The UK’s, Island (again), curated by Caruso St John Architects with artist Marcus Taylor, consisted of a new public space on the roof of the pavilion drawing inspiration from the landscape of Venice and the issue of climate change; “the peak of the pavilion’s roof protrudes up through the floor, suggesting both an island and a sunken world beneath, but the building is empty of exhibits”. This feels rather more creative and challenging. One might ask if Island is an appropriate concept for a UK contribution in 2018, and Frieze calls it “the most problematic and provocative to feature in Venice this year”. Island was awarded Special Mention, behind the Swiss crazy house (all three). Others less impressed (tweet).
Of the 65 “ever more impenetrable” national participations, the architectural equivalent of the Eurovision song contest (we know, Olly Wainwright), here’s four + four, largely culled from the Gdn and Frieze:
- Czech and Slovak Republics (sic?): has a similar feel to Russia 2014 (this year doing stations), plus more great wordplay
- Finland’s Mind-Building: a micro-museum of library design, celebrating past and future buildings, a “rich, focused curatorial paean to the transformative power of public libraries, both on the individual imagination and on the wider society”; libraries are certainly my idea of freespace
- France’s Infinite Places: celebrates an “unfinished architecture in perpetual motion”, displaying ten adaptive reuse projects transformed into cultural centres, homeless shelters and residential complexes (The Spaces)

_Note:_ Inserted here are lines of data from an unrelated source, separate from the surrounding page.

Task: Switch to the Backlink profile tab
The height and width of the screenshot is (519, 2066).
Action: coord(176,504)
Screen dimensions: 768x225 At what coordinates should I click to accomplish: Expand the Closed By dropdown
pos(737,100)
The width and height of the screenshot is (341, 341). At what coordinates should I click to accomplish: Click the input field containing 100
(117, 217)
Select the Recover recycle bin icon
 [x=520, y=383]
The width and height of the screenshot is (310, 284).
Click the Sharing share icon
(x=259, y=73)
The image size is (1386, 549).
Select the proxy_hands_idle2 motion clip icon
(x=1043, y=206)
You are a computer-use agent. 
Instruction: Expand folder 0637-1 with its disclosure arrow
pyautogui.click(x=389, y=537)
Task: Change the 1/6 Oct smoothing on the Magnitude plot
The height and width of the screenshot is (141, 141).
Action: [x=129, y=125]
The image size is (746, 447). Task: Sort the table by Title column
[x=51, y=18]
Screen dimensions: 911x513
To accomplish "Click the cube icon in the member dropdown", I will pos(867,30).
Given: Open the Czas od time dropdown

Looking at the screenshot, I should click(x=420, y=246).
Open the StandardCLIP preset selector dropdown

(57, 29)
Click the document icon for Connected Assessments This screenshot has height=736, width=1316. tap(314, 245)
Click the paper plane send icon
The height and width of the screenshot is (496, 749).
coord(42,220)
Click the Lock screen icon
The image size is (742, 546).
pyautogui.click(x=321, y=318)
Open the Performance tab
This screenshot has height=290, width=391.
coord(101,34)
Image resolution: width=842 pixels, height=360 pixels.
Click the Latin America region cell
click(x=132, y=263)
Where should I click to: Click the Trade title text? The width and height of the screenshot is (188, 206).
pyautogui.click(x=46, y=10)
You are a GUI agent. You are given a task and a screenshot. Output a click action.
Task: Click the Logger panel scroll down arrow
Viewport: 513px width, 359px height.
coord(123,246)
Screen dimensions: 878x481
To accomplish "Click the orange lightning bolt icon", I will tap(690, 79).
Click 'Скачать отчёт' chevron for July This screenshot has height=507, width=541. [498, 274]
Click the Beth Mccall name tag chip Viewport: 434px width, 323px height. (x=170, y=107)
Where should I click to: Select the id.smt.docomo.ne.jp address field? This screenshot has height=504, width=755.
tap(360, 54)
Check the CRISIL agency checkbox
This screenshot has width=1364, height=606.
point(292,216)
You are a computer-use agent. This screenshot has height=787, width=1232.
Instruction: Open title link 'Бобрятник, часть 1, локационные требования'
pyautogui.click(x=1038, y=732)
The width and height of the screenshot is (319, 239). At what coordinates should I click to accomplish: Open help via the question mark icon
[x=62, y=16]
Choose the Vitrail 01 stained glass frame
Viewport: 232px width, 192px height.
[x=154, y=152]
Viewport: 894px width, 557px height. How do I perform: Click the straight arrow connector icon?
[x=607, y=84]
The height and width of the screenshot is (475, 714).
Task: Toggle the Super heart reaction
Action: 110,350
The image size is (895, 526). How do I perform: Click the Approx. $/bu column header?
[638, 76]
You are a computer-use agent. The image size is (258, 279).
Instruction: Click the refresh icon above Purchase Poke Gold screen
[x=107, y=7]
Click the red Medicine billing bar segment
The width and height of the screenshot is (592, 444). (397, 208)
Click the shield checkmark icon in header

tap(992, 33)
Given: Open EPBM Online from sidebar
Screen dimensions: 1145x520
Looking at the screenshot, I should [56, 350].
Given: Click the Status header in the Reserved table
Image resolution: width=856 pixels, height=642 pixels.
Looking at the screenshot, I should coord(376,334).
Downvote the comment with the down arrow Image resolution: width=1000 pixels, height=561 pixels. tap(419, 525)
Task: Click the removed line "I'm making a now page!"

- Ireland’s Free Market: with its great play on words
- Canada | Germany | Korea
Off to Kosovo and Macedonia shortly, so it’s interesting to note I picked up on Kosovo in 2014 – the links are now dead, but the Shkami tower, made up of 720 wooden stools (pic), and the postcard wall (720 images of Kosovo “showing slow but absolute erasure of regional identity”) made an impression. (The postcard I chose, nr. 145 of an office building from 1977 on Bulevardi Bill Clinton by Invest Biro, has been chewed by our forever young beagle.)
As far as Macedonia is concerned – can’t wait!
As promised, a chunk of Robin Hood Gardens duly turned up (pic), despite criticisms of poverty tourism.
Scotland’s collateral event, The Happenstance (A&DS | coverage | report | Glasgow | Embra | tweet), curated by WAVEparticle (interview), consisted of a ‘freespace’ in the garden of the Palazzo Zenobio, exploring young people in Scotland’s response to the Biennale theme and inviting all-comers “to build new possibilities together for the freedoms we urgently need to claim”. Involving play as an ‘active agent’ and a Living Library of Ideas (The Spaces), sounds all a bit too eagerly cute for me.
Freespace is open to interpretation, a good in itself, and like conference themes can attract some contributions that might have been made to fit whatever, and/or veering towards the arty, or somewhere inbetween (see Chile).